[[ Available records open ]]

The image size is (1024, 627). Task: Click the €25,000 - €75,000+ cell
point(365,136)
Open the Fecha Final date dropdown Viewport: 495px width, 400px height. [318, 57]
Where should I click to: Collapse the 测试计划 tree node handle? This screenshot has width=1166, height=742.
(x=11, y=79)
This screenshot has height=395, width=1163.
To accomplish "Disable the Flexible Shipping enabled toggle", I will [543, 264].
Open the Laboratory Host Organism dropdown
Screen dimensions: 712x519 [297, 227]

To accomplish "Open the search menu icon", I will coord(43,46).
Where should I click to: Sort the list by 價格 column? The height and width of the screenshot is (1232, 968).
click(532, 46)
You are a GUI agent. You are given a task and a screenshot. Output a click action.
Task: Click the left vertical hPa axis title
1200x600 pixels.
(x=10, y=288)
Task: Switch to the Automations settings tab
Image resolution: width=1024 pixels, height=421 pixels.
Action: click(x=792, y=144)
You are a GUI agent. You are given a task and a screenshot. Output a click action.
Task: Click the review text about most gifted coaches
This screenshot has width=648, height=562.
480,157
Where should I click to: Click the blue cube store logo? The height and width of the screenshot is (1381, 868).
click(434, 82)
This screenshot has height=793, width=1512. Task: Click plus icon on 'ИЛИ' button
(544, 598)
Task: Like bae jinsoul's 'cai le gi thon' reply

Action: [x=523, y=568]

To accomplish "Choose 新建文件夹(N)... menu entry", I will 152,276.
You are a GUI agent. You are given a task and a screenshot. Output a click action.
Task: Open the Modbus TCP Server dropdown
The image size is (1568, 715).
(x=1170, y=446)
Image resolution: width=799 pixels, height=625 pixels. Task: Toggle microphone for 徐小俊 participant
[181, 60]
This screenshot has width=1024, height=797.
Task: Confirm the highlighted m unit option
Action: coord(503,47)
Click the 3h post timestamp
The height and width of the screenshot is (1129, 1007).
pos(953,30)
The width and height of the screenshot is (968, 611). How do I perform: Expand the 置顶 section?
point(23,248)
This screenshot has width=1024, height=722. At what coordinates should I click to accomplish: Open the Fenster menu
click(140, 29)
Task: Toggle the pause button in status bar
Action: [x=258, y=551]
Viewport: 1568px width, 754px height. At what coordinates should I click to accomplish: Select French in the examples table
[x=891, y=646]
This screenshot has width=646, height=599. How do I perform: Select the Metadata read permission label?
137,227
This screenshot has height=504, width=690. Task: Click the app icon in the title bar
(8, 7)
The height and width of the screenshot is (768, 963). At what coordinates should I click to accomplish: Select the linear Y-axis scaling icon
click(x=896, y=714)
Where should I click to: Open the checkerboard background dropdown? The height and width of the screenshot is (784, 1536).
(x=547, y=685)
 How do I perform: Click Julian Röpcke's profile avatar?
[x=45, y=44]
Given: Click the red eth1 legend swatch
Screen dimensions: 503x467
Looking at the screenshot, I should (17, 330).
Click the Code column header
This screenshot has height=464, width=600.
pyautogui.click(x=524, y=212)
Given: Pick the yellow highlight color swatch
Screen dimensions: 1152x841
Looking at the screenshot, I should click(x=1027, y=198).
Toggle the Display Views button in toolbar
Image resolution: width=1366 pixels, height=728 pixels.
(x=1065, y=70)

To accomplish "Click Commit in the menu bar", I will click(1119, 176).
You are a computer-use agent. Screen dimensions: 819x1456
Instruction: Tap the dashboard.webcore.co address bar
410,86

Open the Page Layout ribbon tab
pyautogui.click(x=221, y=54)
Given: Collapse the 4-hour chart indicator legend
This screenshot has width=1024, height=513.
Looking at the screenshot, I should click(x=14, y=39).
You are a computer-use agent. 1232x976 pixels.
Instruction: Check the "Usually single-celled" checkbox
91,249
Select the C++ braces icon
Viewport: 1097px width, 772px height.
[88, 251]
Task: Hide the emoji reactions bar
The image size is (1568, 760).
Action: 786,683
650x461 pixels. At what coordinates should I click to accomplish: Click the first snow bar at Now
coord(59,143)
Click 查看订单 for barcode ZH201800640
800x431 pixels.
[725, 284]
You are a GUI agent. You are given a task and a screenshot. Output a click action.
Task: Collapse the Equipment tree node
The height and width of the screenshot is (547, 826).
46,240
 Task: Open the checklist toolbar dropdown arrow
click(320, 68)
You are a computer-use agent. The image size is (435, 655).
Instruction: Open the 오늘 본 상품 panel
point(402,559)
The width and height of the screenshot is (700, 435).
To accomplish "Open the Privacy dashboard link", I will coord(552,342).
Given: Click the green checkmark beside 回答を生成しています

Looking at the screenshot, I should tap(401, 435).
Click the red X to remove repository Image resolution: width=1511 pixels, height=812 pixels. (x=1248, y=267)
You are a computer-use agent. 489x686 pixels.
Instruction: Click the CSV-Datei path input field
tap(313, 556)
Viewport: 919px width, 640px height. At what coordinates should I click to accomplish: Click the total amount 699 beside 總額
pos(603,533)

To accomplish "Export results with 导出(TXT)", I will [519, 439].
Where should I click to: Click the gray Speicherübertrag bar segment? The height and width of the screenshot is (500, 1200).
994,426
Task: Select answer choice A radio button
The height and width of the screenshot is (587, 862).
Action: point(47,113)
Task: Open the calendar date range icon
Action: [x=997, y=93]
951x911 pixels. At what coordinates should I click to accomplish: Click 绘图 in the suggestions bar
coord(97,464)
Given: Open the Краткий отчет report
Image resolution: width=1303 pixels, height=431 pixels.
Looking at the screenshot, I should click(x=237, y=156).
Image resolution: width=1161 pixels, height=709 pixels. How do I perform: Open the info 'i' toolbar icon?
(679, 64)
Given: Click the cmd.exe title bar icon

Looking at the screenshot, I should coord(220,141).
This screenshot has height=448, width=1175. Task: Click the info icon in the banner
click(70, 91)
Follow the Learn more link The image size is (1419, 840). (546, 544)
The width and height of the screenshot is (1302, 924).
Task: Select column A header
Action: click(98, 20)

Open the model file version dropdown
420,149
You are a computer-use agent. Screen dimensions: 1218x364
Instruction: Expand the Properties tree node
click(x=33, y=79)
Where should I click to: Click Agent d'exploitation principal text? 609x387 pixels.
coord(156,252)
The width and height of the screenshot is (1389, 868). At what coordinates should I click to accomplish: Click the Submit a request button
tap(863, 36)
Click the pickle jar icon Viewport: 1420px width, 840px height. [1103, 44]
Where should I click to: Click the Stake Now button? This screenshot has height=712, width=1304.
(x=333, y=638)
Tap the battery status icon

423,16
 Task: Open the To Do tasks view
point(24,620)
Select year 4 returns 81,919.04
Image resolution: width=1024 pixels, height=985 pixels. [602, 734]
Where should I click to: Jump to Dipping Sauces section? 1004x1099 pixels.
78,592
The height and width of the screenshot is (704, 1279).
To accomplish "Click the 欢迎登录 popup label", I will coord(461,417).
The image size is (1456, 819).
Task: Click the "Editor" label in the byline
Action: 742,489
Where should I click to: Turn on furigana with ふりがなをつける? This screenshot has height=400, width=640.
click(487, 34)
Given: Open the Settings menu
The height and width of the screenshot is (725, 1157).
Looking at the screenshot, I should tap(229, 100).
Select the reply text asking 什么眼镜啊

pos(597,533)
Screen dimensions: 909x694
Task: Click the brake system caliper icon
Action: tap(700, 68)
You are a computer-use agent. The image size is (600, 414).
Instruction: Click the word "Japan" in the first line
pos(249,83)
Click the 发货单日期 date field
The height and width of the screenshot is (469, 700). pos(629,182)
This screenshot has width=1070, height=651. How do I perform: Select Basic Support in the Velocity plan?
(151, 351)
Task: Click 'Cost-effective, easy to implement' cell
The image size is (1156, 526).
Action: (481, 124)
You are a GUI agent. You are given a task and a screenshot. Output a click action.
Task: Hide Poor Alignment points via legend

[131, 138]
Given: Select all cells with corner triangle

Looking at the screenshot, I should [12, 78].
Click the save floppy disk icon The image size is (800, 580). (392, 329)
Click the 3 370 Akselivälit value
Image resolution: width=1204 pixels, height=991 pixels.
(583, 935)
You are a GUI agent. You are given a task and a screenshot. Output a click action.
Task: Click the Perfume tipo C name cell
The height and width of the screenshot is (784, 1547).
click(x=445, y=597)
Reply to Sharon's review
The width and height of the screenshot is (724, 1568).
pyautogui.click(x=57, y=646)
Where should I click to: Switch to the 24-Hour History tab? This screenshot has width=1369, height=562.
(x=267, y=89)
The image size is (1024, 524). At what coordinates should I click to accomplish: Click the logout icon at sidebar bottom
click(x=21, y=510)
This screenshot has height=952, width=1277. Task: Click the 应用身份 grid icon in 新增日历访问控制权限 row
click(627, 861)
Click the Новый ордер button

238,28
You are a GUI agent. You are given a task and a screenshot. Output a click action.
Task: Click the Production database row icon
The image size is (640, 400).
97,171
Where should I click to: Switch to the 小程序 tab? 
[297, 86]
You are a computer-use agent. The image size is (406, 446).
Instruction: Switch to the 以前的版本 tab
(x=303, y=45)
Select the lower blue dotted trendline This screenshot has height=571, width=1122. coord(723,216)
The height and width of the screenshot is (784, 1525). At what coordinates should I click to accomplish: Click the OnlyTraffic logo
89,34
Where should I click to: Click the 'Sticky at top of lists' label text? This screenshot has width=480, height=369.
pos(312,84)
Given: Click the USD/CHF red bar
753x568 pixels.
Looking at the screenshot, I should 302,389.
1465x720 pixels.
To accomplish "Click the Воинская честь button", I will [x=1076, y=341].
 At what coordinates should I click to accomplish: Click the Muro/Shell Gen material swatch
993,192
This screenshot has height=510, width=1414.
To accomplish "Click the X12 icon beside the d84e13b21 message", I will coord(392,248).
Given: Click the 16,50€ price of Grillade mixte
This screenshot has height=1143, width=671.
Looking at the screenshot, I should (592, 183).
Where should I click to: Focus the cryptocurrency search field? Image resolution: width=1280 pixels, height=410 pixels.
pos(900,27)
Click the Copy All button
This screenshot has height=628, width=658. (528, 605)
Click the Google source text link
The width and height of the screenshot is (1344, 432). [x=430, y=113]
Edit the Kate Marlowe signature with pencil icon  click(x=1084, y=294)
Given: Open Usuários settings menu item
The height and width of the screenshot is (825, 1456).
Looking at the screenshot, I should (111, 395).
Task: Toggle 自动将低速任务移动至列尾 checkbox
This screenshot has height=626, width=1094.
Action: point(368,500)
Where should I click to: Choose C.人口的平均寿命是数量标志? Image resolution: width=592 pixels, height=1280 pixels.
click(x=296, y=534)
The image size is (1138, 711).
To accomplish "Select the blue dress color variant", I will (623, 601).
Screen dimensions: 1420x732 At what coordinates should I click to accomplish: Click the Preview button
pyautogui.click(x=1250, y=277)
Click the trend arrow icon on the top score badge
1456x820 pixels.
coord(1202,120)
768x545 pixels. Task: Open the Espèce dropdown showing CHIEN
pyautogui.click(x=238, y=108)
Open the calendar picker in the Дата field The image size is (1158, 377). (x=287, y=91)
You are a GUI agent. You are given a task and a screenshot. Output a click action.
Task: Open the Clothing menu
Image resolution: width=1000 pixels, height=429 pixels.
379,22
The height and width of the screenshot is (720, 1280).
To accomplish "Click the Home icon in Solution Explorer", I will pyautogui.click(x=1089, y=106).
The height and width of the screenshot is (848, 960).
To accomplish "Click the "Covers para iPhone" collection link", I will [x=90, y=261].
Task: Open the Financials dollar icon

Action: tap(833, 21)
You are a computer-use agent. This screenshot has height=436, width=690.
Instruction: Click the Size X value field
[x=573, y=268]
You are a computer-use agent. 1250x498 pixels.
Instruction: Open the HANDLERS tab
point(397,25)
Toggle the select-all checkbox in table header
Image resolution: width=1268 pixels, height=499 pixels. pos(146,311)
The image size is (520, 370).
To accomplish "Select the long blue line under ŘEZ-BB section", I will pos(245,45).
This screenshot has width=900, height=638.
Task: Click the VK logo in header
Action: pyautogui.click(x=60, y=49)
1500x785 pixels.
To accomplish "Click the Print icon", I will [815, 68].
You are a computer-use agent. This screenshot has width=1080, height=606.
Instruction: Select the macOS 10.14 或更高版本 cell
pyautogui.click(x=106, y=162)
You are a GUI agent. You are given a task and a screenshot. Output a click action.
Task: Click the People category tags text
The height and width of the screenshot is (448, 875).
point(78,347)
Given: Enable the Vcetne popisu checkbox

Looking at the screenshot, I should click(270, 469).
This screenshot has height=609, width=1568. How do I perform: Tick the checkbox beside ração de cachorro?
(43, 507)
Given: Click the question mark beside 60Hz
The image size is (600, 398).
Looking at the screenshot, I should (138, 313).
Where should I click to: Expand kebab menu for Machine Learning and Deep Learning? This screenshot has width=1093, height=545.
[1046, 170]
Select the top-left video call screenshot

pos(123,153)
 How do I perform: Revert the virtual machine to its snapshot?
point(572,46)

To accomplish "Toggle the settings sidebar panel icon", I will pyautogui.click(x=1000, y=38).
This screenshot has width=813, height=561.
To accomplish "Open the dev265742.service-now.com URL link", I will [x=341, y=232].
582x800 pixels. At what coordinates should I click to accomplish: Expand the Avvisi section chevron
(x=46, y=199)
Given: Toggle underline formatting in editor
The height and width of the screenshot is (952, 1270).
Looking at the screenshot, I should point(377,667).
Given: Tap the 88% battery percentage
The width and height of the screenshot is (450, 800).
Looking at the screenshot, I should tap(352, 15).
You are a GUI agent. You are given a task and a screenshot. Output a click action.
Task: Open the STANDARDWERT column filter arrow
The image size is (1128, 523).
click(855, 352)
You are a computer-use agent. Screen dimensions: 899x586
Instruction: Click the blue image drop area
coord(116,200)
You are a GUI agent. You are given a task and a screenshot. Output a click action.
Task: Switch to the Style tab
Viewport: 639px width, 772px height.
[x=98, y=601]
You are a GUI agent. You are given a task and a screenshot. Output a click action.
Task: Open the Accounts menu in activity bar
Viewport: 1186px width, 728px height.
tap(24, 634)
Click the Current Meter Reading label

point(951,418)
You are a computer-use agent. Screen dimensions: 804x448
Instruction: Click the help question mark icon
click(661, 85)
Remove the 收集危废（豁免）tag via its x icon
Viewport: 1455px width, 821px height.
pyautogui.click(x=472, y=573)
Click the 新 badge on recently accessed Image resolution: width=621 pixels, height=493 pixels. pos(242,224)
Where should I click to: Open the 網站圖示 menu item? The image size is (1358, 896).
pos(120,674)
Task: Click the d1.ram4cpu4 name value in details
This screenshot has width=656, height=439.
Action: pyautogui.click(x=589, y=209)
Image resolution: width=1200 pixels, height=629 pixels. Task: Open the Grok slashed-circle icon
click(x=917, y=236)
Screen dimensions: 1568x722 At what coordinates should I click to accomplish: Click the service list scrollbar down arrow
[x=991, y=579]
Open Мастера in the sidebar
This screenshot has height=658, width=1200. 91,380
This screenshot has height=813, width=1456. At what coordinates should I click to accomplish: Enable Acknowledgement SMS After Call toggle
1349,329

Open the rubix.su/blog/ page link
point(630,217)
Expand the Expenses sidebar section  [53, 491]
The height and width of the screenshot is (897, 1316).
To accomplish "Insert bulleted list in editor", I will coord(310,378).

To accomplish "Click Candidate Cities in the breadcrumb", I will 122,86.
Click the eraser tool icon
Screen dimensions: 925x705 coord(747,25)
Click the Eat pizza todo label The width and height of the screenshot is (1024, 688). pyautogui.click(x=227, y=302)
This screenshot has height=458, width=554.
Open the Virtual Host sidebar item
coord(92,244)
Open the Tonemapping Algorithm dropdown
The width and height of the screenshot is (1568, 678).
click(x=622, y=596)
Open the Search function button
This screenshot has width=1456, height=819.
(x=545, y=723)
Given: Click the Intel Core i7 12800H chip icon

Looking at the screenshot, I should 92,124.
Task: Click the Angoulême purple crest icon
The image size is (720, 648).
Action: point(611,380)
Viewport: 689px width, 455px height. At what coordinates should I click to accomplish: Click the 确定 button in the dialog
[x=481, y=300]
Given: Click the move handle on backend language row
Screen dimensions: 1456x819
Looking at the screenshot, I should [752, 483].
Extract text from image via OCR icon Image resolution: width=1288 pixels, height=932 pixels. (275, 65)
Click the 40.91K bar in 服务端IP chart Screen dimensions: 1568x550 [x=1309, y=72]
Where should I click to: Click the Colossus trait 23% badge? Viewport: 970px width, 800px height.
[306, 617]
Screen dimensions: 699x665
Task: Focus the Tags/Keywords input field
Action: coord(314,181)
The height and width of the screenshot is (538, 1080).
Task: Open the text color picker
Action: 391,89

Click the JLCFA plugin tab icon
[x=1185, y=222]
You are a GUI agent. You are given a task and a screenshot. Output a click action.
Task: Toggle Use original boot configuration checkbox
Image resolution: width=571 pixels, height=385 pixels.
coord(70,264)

[[ Available records closed ]]

◆ Task item: Print again the lines of the entries above that fall between the line holding "Click the Новый ордер button" and the line holding "Select the lower", inclusive, exactly as they stand.

◆ Your response:
Click the Новый ордер button

238,28
You are a GUI agent. You are given a task and a screenshot. Output a click action.
Task: Click the Production database row icon
The image size is (640, 400).
97,171
Where should I click to: Switch to the 小程序 tab? 
[297, 86]
You are a computer-use agent. The image size is (406, 446).
Instruction: Switch to the 以前的版本 tab
(x=303, y=45)
Select the lower blue dotted trendline This screenshot has height=571, width=1122. coord(723,216)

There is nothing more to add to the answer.